In response to “No sense in shrinking ZonaZoo” (by James Kelley, Oct. 30):
Students who leave early and abandon the team are cowards and do not deserve to call themselves real fans. You want to know how you fix the Zoo situation? Downsize the Zoo. Limit admission to people who deserve it. Limit it to the real fans who want to stay the whole game because unlike the people who leave early, they actually support the team.
As for the cowards/fake fans who show up for half the game and leave early, they can buy tickets like any other fan. They don’t deserve the privilege of being part of the Zoo. It should be something that’s earned, not something handed out to drunk idiots who make our university look bad.
I expect this comment will attract plenty of criticism and negative votes, and I say bring it on. I was a proud Zoo member. I was a top 20 Zoo points earner my last two years, and I was the top points earner my senior year. I have a basketball autographed by the entire 2011 Elite Eight team to show for it. I went to football, men’s basketball, women’s basketball, softball, baseball, gymnastics and volleyball. I know what it means to be a real fan and you people who leave early are not real fans.
You should be ashamed of yourselves. The ZonaZoo should be ashamed of themselves for refusing to address this problem. The Daily Wildcat staff should be ashamed of themselves for parroting the ZonaZoo’s head-buried-in-the-sand approach.
—Kevin Wos
I think that this problem could easily be helped if not fixed by a number of different ideas.
First, make students reserve their seat for games online exactly the way basketball does with a penalty system for not showing up. I think that this will stop people from just deciding to not go to the game. Instead if they sign up they know they have to go. It also creates a demand for seats if students think they might not be able to just show up and sit anywhere.
Second is get the student section more involved. Start having competitions among the sections where actual students can win prizes or get free stuff. As a student I somehow this year have felt a little bit ignored up there in the stands when I’m shouting my head off at the other team. Get the students involved, and reserve seats.

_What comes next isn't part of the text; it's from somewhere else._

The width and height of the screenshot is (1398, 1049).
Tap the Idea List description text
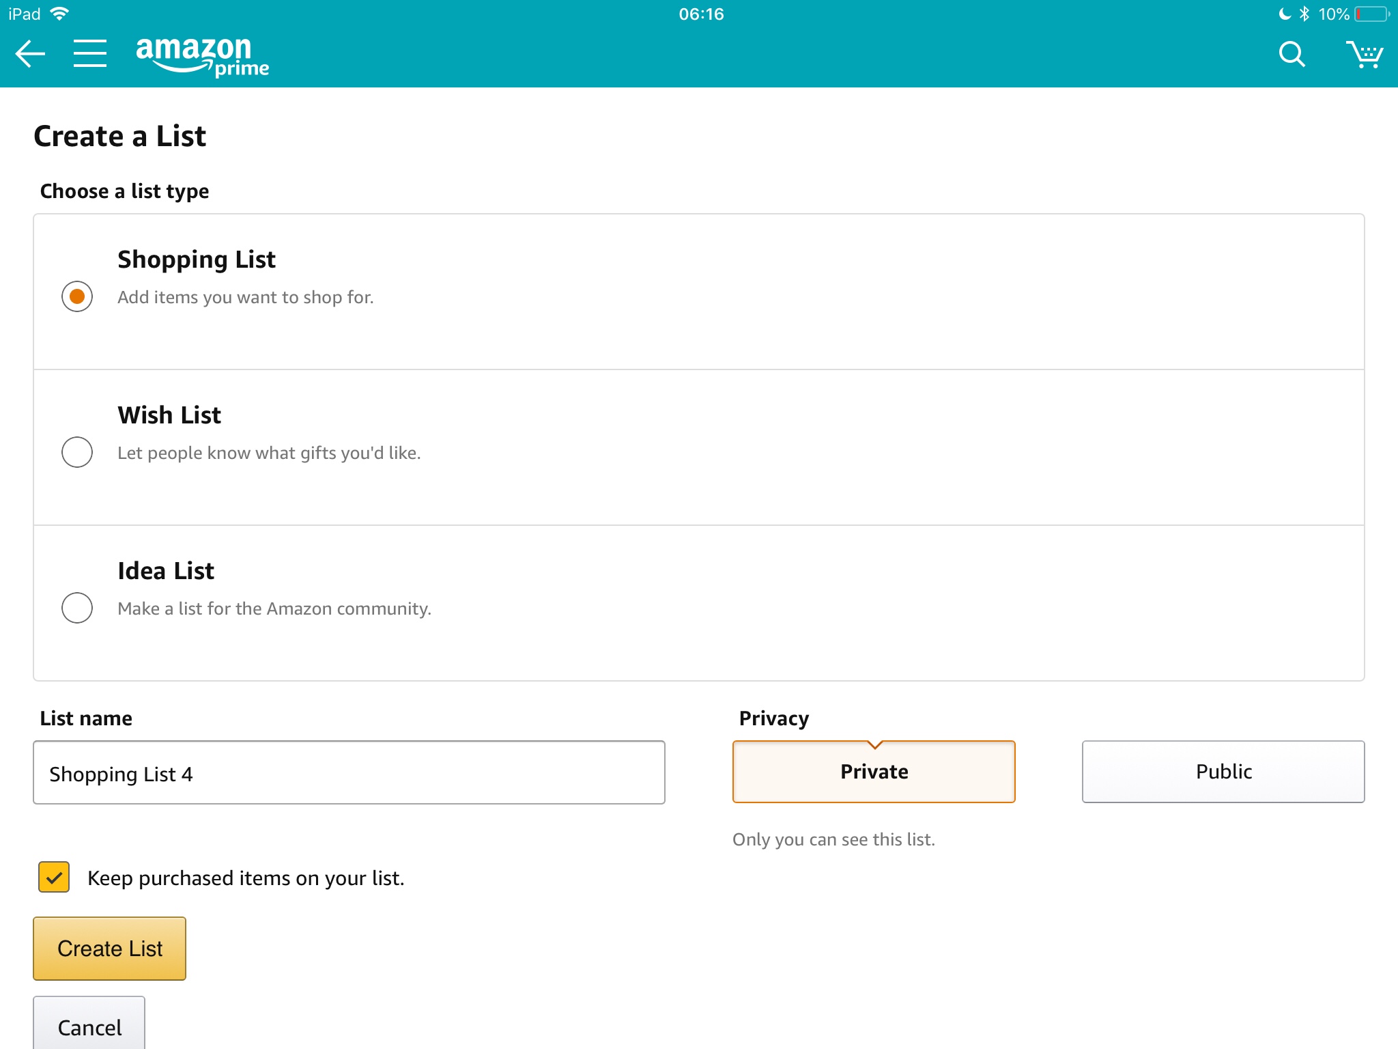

Decreasing the size of the Zoo isn’t going to solve anything.
— JFK
I feel that if we can continue to be a consistent relevant team in football, our fan culture will change. We cannot compare ourselves to schools with rich histories in football success. Given time and success, we can mold and create a truly dedicated fan base.
— Matthew Madden
In response to “Struggle continues for UAccess with recent system crash” (by David Weissman, Oct. 29):
UAccess has always sucked in every way possible. It doesn’t even act like a normal webpage in this day and age, which is typical of crappy PeopleSoft software. On top of that, UofA had a great system called Student Link that looked great, worked great, and was intuitive. Plus, it was developed in-house, which would have saved students from paying millions of dollars to PeopleSoft for UAccess.
— Jim
Student Link used to crash — really, completely crash until they could rebuild it — every single semester. This semester UAccess had a slowdown, not even an actual crash, for 15 minutes. In general it’s faster, more stable, and has more benefits as far as planning out the semester. The website’s not the prettiest, but the system itself is a whole hell of a lot better.